> **Exercise**
This exercise calls for every line of the data below with the string "computer" in it.

▬▬▬▬▬▬▬▬▬▬

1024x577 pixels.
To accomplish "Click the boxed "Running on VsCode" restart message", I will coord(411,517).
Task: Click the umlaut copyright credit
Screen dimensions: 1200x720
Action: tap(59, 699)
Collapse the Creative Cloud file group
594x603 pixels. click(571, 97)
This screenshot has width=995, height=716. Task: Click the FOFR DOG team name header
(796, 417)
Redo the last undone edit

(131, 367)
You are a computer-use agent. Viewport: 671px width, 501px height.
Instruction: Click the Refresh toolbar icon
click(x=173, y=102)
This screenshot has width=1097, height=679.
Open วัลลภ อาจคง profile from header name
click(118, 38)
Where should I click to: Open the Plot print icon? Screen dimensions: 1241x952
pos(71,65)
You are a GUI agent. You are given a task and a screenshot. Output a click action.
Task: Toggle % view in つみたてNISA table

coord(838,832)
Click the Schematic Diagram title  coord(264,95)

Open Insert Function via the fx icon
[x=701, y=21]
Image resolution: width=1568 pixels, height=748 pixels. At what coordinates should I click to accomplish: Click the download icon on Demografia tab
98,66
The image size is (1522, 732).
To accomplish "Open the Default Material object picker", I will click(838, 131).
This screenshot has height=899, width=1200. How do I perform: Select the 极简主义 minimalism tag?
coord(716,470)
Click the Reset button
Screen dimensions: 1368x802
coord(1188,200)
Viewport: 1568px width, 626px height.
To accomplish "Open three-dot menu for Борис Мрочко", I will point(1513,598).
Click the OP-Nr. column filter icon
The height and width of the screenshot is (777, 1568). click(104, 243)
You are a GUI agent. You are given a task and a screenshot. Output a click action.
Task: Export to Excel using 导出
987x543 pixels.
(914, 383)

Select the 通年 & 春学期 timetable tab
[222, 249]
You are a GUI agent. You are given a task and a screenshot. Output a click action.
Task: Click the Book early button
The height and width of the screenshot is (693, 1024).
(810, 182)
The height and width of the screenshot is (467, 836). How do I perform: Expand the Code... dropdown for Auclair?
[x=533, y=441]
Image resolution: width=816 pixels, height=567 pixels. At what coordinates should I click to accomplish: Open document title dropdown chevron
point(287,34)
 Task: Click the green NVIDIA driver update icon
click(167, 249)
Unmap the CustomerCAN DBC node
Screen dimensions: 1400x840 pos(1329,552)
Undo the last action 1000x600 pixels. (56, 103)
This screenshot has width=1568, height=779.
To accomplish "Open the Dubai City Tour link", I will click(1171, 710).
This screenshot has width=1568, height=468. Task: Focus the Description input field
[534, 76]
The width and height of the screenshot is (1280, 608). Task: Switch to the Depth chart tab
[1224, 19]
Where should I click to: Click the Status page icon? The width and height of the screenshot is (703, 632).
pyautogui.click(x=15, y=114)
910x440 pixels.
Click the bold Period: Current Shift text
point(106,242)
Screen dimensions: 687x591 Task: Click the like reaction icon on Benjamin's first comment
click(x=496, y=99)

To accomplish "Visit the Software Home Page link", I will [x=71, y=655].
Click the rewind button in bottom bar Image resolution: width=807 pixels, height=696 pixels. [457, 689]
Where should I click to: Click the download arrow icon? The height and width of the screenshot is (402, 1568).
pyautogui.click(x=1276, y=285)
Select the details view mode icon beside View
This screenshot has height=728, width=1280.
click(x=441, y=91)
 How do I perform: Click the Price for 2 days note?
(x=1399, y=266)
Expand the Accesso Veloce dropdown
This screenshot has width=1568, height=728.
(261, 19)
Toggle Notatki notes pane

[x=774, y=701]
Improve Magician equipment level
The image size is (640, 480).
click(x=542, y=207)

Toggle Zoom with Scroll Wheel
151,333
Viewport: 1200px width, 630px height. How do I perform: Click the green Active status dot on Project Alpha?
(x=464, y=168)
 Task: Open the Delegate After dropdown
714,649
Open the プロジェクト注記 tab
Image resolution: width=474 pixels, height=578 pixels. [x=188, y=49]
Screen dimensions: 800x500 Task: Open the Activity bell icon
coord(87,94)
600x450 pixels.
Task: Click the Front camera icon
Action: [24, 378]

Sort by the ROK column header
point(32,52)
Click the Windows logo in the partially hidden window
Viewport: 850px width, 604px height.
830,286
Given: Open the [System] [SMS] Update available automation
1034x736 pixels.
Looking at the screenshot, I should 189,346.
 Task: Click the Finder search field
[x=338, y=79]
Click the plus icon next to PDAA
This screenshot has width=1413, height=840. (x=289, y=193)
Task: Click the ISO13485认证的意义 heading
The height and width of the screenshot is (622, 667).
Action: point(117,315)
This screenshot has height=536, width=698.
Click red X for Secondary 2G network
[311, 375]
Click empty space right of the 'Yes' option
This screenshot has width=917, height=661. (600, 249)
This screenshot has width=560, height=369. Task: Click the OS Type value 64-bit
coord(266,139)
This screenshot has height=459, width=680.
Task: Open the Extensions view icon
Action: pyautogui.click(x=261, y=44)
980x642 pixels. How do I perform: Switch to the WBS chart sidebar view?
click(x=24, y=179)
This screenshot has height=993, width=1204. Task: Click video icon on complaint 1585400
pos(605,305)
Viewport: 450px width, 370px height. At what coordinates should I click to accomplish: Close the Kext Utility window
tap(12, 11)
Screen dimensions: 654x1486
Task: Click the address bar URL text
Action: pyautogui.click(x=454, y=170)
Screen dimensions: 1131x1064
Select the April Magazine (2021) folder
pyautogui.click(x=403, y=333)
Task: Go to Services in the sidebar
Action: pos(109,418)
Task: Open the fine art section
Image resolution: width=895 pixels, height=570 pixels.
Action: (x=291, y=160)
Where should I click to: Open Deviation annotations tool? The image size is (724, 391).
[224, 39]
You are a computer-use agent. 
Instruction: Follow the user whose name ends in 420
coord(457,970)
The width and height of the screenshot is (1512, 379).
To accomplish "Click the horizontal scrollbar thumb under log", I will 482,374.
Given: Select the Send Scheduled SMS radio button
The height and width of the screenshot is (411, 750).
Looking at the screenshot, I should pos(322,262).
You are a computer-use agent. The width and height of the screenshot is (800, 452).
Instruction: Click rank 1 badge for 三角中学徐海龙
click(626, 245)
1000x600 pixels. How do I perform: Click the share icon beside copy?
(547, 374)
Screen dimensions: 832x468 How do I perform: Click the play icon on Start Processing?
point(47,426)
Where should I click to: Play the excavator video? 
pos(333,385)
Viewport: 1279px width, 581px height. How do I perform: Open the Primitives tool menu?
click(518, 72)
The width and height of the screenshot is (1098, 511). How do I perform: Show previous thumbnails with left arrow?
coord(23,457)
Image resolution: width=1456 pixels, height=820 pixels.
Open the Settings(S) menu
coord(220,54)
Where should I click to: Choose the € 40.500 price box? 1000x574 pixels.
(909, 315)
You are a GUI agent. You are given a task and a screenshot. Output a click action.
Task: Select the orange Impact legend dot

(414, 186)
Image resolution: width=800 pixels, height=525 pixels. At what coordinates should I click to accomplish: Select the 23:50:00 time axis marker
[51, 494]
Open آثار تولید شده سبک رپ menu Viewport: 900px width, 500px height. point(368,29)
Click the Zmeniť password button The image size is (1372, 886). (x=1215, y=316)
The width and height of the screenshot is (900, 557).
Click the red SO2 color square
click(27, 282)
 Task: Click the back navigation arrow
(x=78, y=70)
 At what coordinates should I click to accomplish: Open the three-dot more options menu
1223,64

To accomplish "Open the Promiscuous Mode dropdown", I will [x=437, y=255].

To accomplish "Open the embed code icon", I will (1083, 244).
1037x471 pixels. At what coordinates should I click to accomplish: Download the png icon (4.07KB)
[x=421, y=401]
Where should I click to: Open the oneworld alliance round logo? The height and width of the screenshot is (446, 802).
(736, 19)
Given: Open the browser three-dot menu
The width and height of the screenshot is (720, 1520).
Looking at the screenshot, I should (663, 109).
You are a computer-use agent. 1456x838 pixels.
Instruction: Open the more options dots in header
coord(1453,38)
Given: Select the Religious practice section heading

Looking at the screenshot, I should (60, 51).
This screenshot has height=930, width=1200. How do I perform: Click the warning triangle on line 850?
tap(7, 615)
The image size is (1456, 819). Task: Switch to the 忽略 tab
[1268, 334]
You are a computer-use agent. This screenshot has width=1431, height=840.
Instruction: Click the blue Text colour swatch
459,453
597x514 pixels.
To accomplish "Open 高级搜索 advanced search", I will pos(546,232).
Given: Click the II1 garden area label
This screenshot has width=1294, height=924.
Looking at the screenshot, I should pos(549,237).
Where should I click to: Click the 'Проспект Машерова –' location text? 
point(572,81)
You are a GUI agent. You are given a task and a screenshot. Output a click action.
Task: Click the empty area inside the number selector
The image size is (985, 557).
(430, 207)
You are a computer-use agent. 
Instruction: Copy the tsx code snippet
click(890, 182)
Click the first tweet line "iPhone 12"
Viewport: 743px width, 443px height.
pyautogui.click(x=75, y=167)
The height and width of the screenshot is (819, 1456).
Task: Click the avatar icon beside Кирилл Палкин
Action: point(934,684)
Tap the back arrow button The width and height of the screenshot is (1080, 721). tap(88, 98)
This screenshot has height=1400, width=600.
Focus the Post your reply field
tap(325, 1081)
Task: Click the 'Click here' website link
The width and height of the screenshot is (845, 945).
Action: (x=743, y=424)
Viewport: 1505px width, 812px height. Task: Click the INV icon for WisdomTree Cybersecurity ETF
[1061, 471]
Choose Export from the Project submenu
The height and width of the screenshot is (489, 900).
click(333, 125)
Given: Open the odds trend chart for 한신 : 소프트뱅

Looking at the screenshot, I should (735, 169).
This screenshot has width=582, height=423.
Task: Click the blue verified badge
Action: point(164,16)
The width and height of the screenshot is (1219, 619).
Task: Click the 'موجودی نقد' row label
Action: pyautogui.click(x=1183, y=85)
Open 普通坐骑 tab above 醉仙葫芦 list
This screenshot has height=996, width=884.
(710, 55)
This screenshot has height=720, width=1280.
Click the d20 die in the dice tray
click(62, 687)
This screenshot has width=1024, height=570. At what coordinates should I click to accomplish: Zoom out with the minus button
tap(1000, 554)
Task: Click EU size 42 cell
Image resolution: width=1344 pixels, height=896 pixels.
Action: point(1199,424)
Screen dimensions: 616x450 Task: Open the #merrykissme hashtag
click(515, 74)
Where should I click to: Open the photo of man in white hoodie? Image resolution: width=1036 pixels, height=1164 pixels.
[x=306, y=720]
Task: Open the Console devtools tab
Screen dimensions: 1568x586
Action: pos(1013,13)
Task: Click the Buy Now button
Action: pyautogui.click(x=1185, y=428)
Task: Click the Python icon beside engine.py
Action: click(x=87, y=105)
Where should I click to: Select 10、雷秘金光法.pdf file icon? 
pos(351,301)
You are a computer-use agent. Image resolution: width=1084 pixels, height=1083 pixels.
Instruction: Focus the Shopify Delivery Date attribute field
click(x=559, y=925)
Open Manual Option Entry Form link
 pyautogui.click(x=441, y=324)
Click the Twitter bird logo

▬▬▬▬▬▬▬▬▬▬

> **Response for this exercise**
You are a computer-use agent. Viewport: 671px width, 501px height.
You are a computer-use agent. 
You are a computer-use agent. The width and height of the screenshot is (800, 452).
You are a computer-use agent. 1456x838 pixels.
You are a computer-use agent. This screenshot has width=1431, height=840.
You are a computer-use agent. 
You are a computer-use agent. Image resolution: width=1084 pixels, height=1083 pixels.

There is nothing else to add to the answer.